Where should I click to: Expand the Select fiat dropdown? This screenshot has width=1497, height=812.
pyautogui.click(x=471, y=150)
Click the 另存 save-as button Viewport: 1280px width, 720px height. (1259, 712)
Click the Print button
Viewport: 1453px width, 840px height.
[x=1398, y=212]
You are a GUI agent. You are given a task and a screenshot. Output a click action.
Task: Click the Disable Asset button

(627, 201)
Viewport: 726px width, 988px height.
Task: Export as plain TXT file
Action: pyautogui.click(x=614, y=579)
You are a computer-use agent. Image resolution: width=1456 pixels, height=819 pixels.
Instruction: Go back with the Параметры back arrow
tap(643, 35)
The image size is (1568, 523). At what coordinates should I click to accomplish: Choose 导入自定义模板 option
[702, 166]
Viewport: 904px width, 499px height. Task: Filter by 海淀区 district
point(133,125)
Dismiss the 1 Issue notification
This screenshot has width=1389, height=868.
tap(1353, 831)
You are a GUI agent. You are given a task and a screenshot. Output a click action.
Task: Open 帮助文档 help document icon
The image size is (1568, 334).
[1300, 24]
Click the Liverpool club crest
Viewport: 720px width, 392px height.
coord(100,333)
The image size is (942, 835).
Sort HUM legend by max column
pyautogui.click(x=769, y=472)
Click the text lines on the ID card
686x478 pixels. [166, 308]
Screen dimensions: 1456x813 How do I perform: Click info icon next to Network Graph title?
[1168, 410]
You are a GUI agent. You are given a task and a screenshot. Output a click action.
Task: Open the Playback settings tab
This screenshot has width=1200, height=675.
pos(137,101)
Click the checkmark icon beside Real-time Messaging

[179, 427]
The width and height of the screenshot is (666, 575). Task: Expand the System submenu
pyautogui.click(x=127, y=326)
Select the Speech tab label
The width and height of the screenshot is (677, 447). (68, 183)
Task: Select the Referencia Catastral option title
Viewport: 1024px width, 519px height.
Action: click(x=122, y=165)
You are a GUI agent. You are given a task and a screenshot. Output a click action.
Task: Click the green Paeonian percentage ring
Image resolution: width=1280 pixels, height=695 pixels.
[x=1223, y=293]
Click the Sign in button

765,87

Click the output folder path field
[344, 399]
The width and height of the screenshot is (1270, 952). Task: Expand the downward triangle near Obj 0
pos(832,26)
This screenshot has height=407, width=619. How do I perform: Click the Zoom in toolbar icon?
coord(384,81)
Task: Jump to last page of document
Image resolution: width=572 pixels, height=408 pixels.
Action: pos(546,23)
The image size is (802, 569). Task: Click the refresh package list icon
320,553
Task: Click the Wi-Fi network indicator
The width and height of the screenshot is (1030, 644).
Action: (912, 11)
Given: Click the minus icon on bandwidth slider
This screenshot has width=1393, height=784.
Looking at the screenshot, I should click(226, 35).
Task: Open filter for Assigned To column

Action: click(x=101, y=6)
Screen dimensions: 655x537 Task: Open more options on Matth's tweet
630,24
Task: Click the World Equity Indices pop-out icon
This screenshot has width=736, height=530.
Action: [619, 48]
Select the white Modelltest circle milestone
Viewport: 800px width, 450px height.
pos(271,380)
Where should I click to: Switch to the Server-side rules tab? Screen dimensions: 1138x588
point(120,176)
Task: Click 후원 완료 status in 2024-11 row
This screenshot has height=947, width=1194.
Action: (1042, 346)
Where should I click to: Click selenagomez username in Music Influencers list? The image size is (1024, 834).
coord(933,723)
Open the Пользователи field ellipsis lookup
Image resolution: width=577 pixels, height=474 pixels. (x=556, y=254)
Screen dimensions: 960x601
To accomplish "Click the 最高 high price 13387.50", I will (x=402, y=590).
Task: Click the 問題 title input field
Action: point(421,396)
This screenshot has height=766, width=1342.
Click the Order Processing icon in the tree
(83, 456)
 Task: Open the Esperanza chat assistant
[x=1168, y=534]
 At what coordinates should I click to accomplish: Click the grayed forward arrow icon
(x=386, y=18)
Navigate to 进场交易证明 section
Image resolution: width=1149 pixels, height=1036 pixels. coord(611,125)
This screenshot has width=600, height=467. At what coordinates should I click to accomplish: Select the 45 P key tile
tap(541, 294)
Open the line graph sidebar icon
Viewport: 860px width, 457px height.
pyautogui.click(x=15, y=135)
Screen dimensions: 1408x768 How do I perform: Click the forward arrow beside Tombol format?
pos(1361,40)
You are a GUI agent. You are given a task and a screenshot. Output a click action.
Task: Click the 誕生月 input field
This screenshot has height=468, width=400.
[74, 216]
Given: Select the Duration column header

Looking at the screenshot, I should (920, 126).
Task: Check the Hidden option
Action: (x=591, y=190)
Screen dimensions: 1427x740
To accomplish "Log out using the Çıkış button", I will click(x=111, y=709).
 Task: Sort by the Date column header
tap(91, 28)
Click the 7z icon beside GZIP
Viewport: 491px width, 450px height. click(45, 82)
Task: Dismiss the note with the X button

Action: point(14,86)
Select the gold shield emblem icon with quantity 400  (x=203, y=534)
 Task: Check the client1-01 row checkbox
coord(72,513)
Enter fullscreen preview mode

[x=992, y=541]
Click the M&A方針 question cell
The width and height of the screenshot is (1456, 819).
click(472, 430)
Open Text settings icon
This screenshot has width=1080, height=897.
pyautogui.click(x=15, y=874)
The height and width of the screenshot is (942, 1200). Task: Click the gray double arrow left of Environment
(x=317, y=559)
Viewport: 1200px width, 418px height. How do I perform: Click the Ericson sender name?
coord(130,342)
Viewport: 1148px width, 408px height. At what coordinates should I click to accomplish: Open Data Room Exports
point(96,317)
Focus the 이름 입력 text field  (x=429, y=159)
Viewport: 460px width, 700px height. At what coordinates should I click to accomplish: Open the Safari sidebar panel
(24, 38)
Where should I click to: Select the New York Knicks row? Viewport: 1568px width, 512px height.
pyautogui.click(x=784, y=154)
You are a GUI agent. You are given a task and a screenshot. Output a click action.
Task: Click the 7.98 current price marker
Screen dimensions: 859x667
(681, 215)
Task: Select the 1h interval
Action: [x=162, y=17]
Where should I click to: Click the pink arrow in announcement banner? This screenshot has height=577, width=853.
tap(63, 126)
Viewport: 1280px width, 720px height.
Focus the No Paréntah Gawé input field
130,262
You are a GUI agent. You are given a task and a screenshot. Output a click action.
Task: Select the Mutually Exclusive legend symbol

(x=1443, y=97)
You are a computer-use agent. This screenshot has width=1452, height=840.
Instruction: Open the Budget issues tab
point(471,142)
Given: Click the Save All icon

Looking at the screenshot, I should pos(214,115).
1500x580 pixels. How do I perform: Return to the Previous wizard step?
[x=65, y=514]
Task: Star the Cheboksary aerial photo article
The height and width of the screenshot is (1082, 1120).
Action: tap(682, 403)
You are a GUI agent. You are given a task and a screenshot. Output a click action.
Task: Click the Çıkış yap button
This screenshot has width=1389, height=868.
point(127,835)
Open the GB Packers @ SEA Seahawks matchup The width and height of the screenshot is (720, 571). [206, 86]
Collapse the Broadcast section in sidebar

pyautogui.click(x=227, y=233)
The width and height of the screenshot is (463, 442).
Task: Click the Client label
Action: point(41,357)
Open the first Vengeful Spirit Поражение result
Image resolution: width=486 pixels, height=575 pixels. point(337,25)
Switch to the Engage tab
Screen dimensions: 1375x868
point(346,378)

EXERCISE TASK
Copy the data word for word, starting at the very beginning and ending with the line that contains "[x=1398, y=212]".

TASK RESULT
Where should I click to: Expand the Select fiat dropdown? This screenshot has width=1497, height=812.
pyautogui.click(x=471, y=150)
Click the 另存 save-as button Viewport: 1280px width, 720px height. (1259, 712)
Click the Print button
Viewport: 1453px width, 840px height.
[x=1398, y=212]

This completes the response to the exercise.